Dar Veter lanzó al otro lado el cable de seguridad y avanzó por la viga de apoyo en dirección al refulgente carro de la Osa Mayor. Un gigantesco tubo estaba adosado al futuro sputnik en toda su longitud. En sus dos extremos se elevaban unos triángulos agudos que sostenían enormes discos irradiadores de un campo magnético. Cuando se instalasen las baterías que transformaban en corriente eléctrica la radiación azul del Sol, sería posible desembarazarse de las ataduras y desplazarse a lo largo de las líneas de fuerza magnética con placas de guía en el pecho y la espalda.
— Queremos trabajar de noche — resonó inesperadamente, en su casco hermético, la voz del joven ingeniero Kad Lait —. ¡El comandante del Altai ha prometido dar luz!
Dar Veter miró hacia abajo, a la izquierda, donde, como peces dormidos, pendían enganchados varios cohetes de carga. Más arriba, bajo un dosel plano que protegía de los meteoritos y del Sol, se cernía una plataforma provisional, de planchas de revestimiento interior, en la que se clasificaban y montaban las piezas traídas por los cohetes. Allí agolpábanse los trabajadores, semejantes a oscuras abejas, o a luciérnagas cuando la superficie reflectora de sus escafandras salía de la sombra del dosel protector.
Una red de cables partía de las negras escotillas abiertas en los costados de los cohetes, por las que eran descargadas las piezas grandes. Más arriba, encima mismo de la armadura del sputnik, un grupo de hombres, en posturas extrañas y a veces cómicas, andaban atareados con una enorme máquina. En la Tierra, un solo anillo de bronce de berilio recubierto de borazón habría pesado sus buenas cien, toneladas. Pero allí, aquella mole pendía dócilmente, cerca del esqueleto metálico del sputnik, de un fino cable destinado a igualar las velocidades integrales de rotación alrededor de la Tierra de todas aquellas piezas, sueltas aún.
Cuando los trabajadores se hubieron acostumbrado a la ausencia de la fuerza de la gravedad, mejor dicho, a lo ínfimo de ella, recobraron su destreza y la seguridad en sí mismos. Pero pronto aquellos hábiles operarios debían ser relevados por otros, pues un largo trabajo manual sin pesantez provocaba una alteración en la circulación de la sangre que podría perdurar y convertir al hombre en inválido a su regreso a la Tierra. Por ello, cada uno trabajaba en el sputnik no más de ciento cincuenta horas; luego volvía a nuestro planeta después de reaclimatarse en la estación Intermedia, que giraba a una altura de novecientos kilómetros sobre el globo terráqueo.
Dar Veter, que dirigía el montaje, procuraba no hacer demasiado esfuerzo físico, pese a que a veces sentía vehementísimos deseos de acelerar una u otra tarea. Debía permanecer allí a una altura de cincuenta y siete mil kilómetros, durante varios meses.
Autorizar el trabajo nocturno significaba abreviar el plazo de envío a la Tierra de sus jóvenes amigos y tener que pedir un nuevo equipo de relevo antes del tiempo señalado.
La segunda planetonave de las obras, el Barion, se encontraba en la llanura de Arizona, donde Grom Orm observaba las pantallas de los televisores y los cuadros de las máquinas registradoras.
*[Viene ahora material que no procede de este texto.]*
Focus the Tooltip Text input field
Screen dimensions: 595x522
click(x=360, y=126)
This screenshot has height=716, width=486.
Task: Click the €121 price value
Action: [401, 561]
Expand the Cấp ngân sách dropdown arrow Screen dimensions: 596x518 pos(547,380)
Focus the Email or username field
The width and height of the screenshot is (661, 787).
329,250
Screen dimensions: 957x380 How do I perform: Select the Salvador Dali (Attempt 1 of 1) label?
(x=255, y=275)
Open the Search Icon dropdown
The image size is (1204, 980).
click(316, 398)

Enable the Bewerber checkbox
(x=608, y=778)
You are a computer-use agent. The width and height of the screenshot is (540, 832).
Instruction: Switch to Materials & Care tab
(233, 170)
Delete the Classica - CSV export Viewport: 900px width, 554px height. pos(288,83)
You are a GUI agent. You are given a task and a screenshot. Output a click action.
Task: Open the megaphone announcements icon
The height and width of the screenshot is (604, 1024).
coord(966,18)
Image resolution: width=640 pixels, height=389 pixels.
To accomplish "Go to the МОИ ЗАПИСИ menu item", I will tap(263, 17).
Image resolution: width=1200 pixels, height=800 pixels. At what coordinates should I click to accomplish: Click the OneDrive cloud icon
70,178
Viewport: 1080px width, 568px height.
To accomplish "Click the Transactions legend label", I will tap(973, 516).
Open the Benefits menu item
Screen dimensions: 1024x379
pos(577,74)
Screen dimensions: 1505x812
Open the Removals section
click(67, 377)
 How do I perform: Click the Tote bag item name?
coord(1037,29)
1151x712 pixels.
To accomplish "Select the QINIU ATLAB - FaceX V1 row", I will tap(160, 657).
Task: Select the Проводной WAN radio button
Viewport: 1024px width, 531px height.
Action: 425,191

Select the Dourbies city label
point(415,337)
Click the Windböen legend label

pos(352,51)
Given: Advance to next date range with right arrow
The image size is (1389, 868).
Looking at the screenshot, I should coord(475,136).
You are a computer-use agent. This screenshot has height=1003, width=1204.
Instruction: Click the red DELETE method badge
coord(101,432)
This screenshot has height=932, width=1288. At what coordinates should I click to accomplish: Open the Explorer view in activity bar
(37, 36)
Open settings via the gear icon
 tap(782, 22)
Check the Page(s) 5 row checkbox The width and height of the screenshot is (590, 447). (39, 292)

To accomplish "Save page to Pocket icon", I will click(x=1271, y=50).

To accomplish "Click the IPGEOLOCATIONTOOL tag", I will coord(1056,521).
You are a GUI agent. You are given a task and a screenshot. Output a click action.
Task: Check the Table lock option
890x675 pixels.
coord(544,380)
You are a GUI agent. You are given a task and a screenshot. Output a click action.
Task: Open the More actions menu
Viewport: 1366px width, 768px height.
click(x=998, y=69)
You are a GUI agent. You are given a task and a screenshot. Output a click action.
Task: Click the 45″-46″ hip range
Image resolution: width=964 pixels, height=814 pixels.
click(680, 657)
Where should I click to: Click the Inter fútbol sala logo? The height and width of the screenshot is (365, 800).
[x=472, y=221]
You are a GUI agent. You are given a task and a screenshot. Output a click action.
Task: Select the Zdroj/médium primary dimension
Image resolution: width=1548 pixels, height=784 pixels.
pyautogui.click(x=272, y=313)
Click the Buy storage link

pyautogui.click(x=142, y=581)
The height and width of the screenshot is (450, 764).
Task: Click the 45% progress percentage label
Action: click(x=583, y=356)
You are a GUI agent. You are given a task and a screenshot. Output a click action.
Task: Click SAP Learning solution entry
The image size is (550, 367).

La decisión de trabajar sin pausa, incluso durante la gélida noche cósmica, reduciría considerablemente la duración del montaje. Y Dar Veter no podía renunciar a esa posibilidad. Recibida la autorización, los hombres de la plataforma de montaje se dispersaron en todas direcciones y empezaron a tender una nueva red de cables, más complicada aún. La planetonave Altai, que servía de vivienda a los trabajadores y pendía inmóvil al extremo de la viga de apoyo, soltó de pronto los cables rodillos que ligaban su escotilla de entrada a la armadura del sputnik. Largas llamas saltaron cegadoras de sus motores. El enorme casco de la nave viró silencioso y rápido. Ni el menor ruido se expandió, a través del vacío, por los espacios interplanetarios. Unas cuantas revoluciones de los motores bastaron al experto conductor del Altai para elevarlo suavemente a una altura de cuarenta metros sobre el lugar de las obras y volver sus proyectores de aterrizaje hacia la plataforma. Entre la nave y la armadura se tendieron de nuevo los cables-guía, y toda aquella multitud de objetos heterogéneos, cernidos en el espacio, quedó en una inmovilidad relativa, continuando al propio tiempo su rotación alrededor de la Tierra a una velocidad de cerca de diez mil kilómetros por hora.